Reproduce only the data from the line containing "The width and height of the screenshot is (179, 252)." through the end of the data, with "Backlogs" swapped for "Sprints" and nothing else changed.

——————————

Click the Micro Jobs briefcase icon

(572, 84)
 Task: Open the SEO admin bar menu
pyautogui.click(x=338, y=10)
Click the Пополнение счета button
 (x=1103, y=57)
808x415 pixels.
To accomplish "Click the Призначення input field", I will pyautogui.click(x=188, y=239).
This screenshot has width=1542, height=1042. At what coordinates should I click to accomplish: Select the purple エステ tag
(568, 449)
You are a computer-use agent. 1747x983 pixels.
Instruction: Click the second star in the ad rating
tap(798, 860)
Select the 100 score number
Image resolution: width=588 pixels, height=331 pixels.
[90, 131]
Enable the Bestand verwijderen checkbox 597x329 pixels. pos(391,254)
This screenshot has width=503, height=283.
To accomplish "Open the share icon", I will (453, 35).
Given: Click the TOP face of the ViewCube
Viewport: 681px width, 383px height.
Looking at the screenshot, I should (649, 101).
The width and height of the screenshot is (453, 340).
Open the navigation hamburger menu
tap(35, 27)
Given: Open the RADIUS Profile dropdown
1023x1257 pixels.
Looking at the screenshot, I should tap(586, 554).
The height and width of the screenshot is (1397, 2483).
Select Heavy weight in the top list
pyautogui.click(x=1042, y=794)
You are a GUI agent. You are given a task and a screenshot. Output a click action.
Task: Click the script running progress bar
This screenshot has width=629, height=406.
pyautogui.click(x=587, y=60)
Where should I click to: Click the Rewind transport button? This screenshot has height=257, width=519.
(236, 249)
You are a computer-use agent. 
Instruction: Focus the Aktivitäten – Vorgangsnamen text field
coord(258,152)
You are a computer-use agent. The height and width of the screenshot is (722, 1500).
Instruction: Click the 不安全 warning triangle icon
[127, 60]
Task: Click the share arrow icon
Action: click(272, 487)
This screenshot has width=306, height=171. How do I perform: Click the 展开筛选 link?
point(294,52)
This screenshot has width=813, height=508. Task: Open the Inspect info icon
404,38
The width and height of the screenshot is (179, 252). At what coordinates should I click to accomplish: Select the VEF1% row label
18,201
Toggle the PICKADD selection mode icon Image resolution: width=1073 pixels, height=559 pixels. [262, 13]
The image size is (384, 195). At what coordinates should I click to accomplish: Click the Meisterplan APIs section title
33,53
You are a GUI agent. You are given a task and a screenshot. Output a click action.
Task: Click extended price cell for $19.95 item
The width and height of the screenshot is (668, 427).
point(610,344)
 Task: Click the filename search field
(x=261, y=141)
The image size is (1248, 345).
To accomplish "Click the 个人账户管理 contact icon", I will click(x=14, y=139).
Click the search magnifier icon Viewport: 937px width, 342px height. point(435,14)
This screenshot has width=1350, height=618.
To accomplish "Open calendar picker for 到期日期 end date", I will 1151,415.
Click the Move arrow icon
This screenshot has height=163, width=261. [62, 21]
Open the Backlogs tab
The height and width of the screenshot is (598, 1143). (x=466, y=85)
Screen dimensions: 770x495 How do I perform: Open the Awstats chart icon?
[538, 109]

——————————

> **Output of the task**:
The width and height of the screenshot is (179, 252). At what coordinates should I click to accomplish: Select the VEF1% row label
18,201
Toggle the PICKADD selection mode icon Image resolution: width=1073 pixels, height=559 pixels. [262, 13]
The image size is (384, 195). At what coordinates should I click to accomplish: Click the Meisterplan APIs section title
33,53
You are a GUI agent. You are given a task and a screenshot. Output a click action.
Task: Click extended price cell for $19.95 item
The width and height of the screenshot is (668, 427).
point(610,344)
 Task: Click the filename search field
(x=261, y=141)
The image size is (1248, 345).
To accomplish "Click the 个人账户管理 contact icon", I will click(x=14, y=139).
Click the search magnifier icon Viewport: 937px width, 342px height. point(435,14)
This screenshot has width=1350, height=618.
To accomplish "Open calendar picker for 到期日期 end date", I will 1151,415.
Click the Move arrow icon
This screenshot has height=163, width=261. [62, 21]
Open the Sprints tab
The height and width of the screenshot is (598, 1143). (x=466, y=85)
Screen dimensions: 770x495 How do I perform: Open the Awstats chart icon?
[538, 109]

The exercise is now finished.